Dan di situlah makna strategis suara 40 persenan yang diraih oleh Anies dan Ganjar, jika secara sadar dikonversikan ke dalam gerakan oposisi konstitusional.
Toh dalam lima tahun terakhir kita telah mendapatkan banyak pelajaran penting, terutama terkait dengan minimnya oposisi yang ternyata telah menyebabkan keleluasaan kekuasaan yang berlebihan.
Keleluasaan kekuasaan tersebut telah kita saksikan sepak terjangnya. Permainan kekuasaan nyaris saja membuat hukum tidak bekerja, bahkan mati suri.
Untuk itu, di bulan yang suci ini, semua pihak di dalam pelataran politik nasional, harus serius melakukan instrospeksi diri dan segera menyadari posisi politik masing-masing.
Tak ada kewajiban dari pihak yang kalah untuk bergabung membentuk koalisi besar pemerintahan, karena akan semakin menyakiti tubuh demokrasi nasional kita.

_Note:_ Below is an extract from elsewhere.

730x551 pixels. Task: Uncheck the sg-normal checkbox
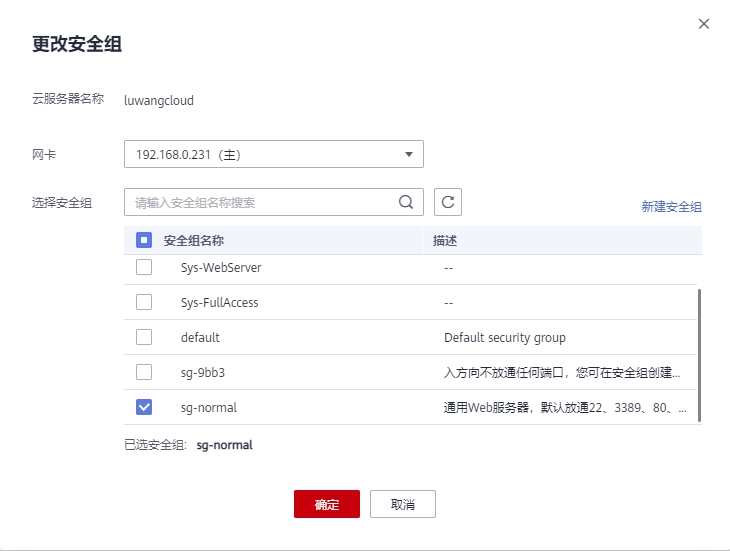pos(144,407)
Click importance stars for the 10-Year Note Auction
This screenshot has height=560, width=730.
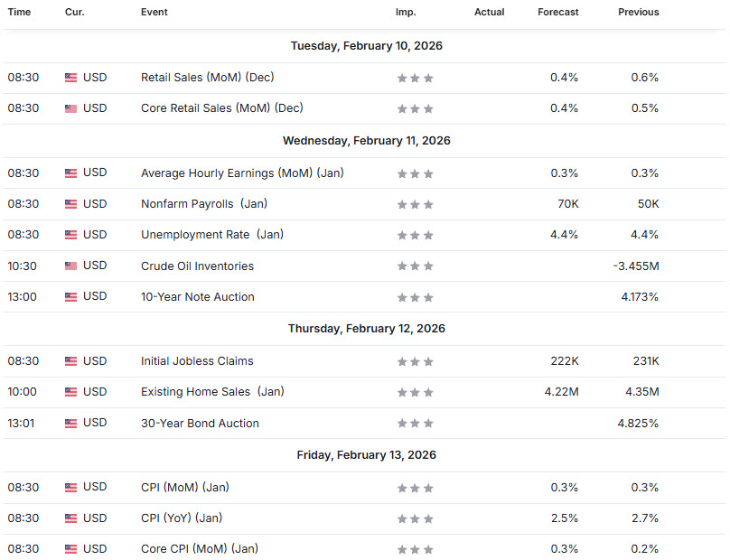point(416,297)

Pemenang harus rela menerima oposisi sebagai bagian dari penjagaan demokrasi nasional. Jangan dirayu dan diiming-imingi.
Dan pihak yang kalah harus berani mengambil sikap oposisionis untuk memastikan bahwa pihak yang menang tidak mengamputasi hukum di satu sisi dan memupuk bibit tirani di sisi lain untuk waktu lima tahun ke depan.
Dengan kata lain, kedua pihak harus sama-sama menginsyafi perannya masing-masing pascapemilihan. Pemenang menjadi penguasa, pihak yang kalah menjadi oposisi.
Keduanya sama-sama baik dan mulia, selama dilakukan dengan niat tulus untuk menjaga demokrasi Indonesia dari bayang-banyang tirani dan otoritarianisme yang pernah menjangkiti negeri ini cukup lama di masa lalu. Dan begitulah seharusnya persaudaraan dalam demokrasi dijalankan. Semoga!
Simak breaking news dan berita pilihan kami langsung di ponselmu. Pilih saluran andalanmu akses berita Kompas.com WhatsApp Channel : https://www.whatsapp.com/channel/0029VaFPbedBPzjZrk13HO3D. Pastikan kamu sudah install aplikasi WhatsApp ya.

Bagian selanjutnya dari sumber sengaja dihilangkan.